PROBLEM
Word for word, set down the lines from the one that contains "You are a computer-use agent. 863x504 pixels." through the final line of the data; no pictures belong in the copy.

###

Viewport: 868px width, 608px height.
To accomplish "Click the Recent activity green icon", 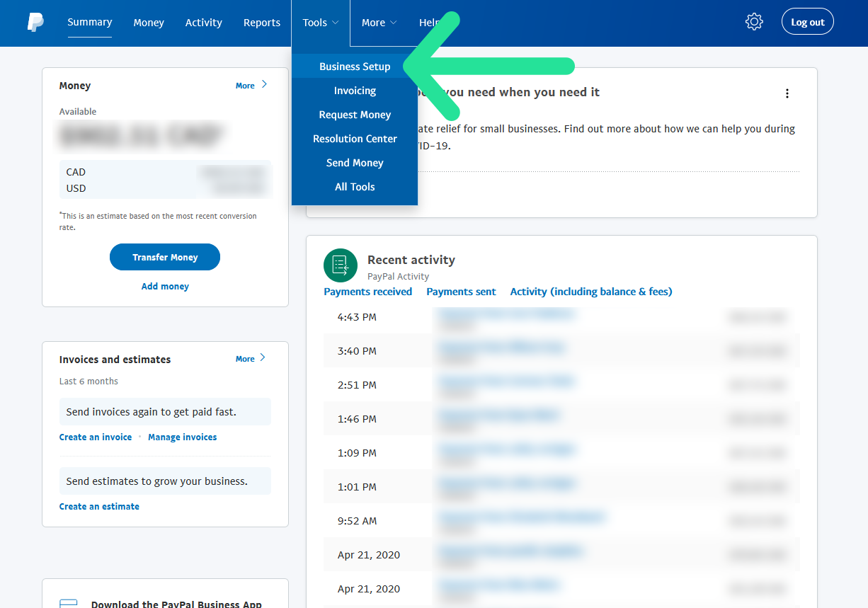I will [x=340, y=265].
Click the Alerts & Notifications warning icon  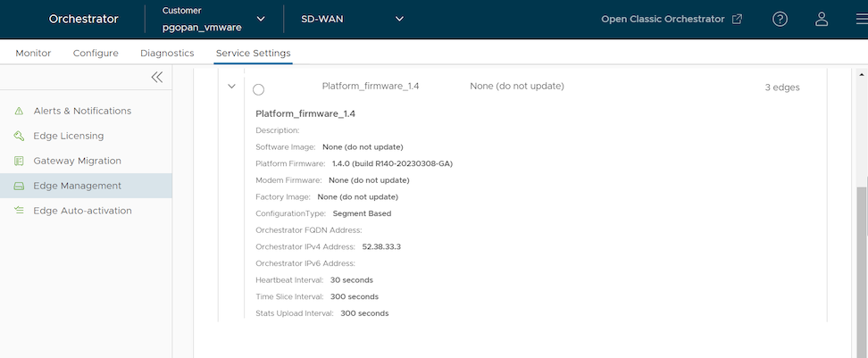19,112
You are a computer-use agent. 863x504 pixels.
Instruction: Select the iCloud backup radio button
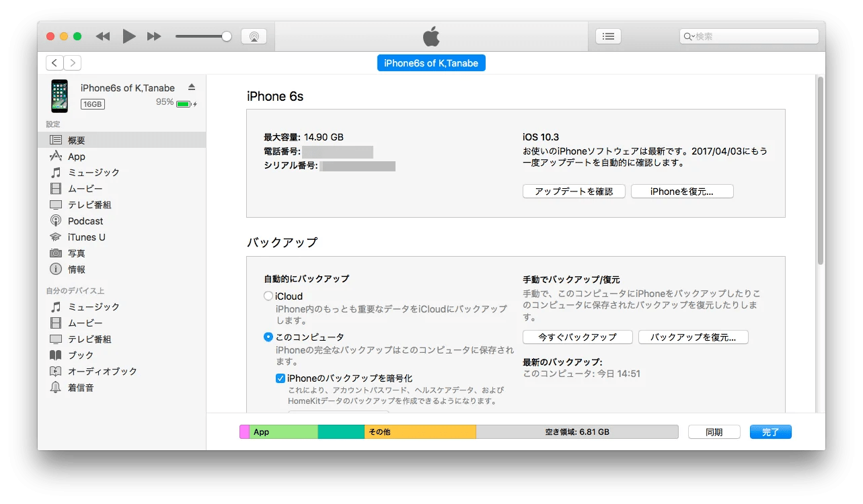tap(268, 296)
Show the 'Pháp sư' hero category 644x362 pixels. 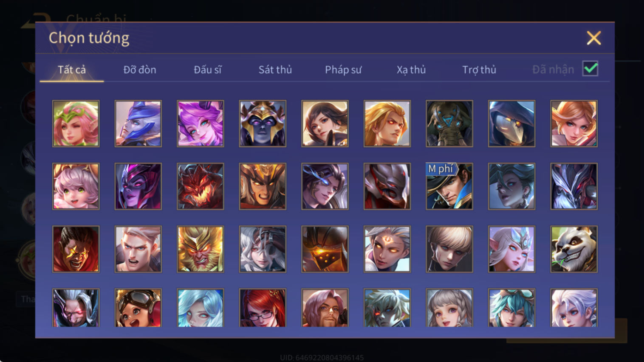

###

REPLY TO THE TASK
You are a computer-use agent. 863x504 pixels.
Instruction: Select the iCloud backup radio button
tap(268, 296)
Show the 'Pháp sư' hero category 644x362 pixels. 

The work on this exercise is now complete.